商先生和太太去參加慈善晚宴,邵寒在酒店外等候,沒想到卻發現了崔子銘鬼鬼祟祟地偷溜進酒店,馬上向商先生報告之後,就一直跟幾個手下在這裏等著,沒想到還真的逮住了人。

“我女朋友約了我來這裏幽會,真的,我沒騙人!隻是不知道為什麽我來了之後她又壯不認識我,這我也是受害者啊幾位大哥。”

“誰是你女朋友。”

“那個,時,時槿!就是她約我來的,但是她就是不承認我也沒辦法。
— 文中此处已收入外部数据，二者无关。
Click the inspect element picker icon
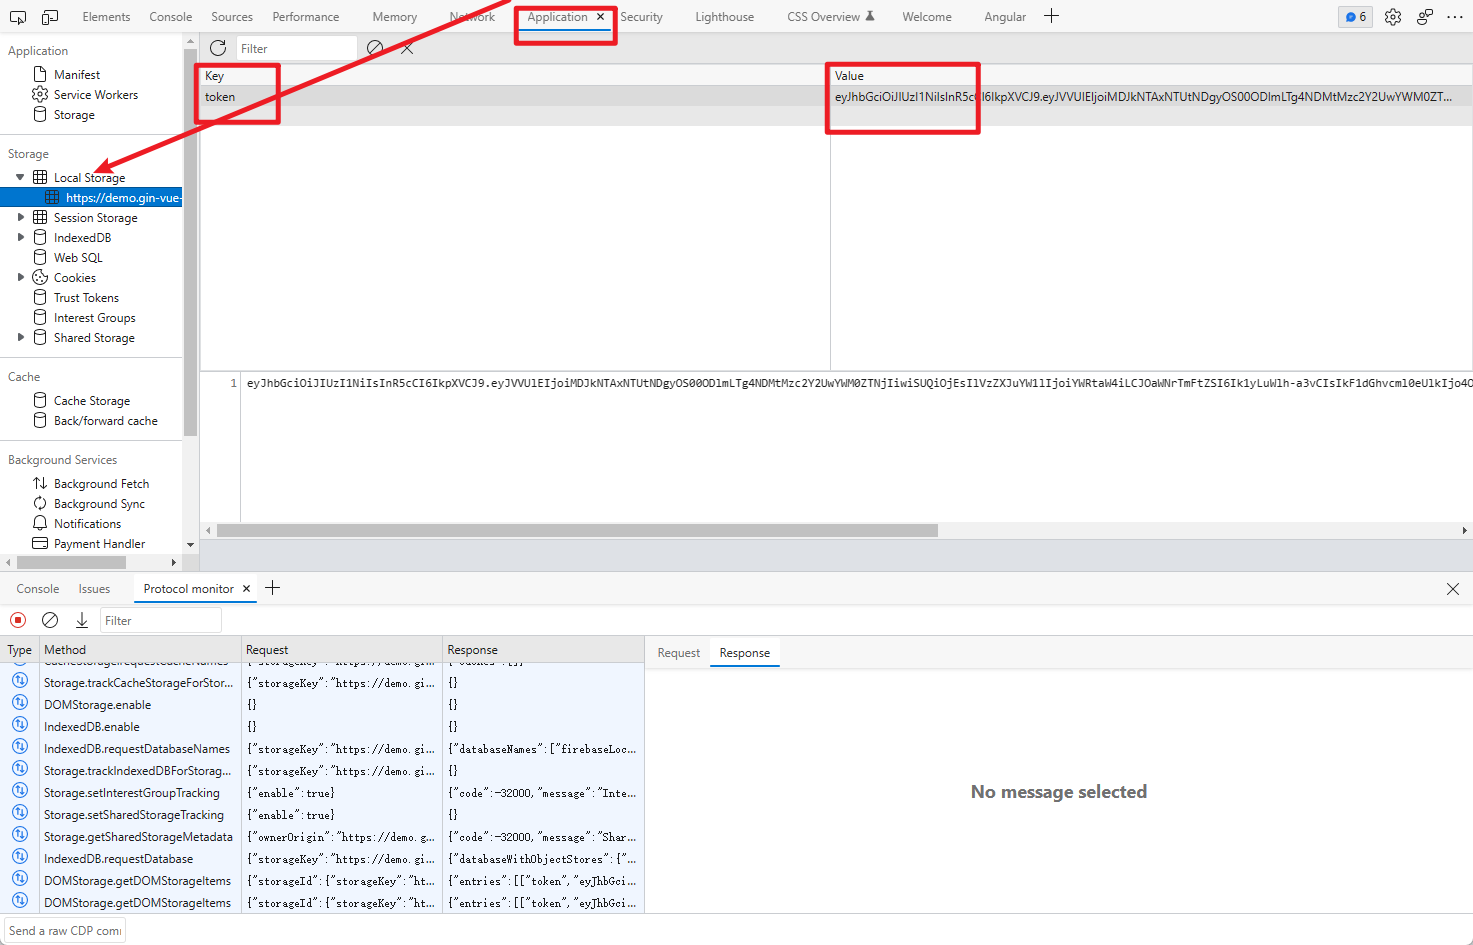 point(18,17)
”

聽到他現在還在說謊詆毀商太太,邵寒往後退了兩步,抬起手來一揮,兩個手下便開始左右開弓,拳腳相加,把崔子銘狠狠打了一頓。

“停。”

邵寒一聲令下,兩個手下馬上停了下來,往旁邊退開,邵寒走上前來,低頭居高臨下地看著蜷縮在地上的崔子銘。

“再給你一次機會,老實交代,誰讓你來的,為什麽會來這裏?商太太可不是你這種人能隨便潑髒水。”

聽到這裏,崔子銘算是明白了。

敢情這幾個不是酒店的人,是時槿的人!

崔子銘伸手扶著身後的牆壁踉踉蹌蹌地站了起來,抬頭看著邵寒,狠狠朝地上“呸”了一口唾沫。

“怎麽著?這是有了新歡就忘了舊愛翻臉不認人了?回去告訴你主人,以前天天對我示愛要死要活的事我可記得清清楚楚,想要我以後不說話,給我一個億,少一分都不幹!”

隻要有了錢,他才不會再去找時槿,像今天晚上這樣別說什麽都沒撈著,差點被送去警察局,現在還被打了一頓,真是晦氣!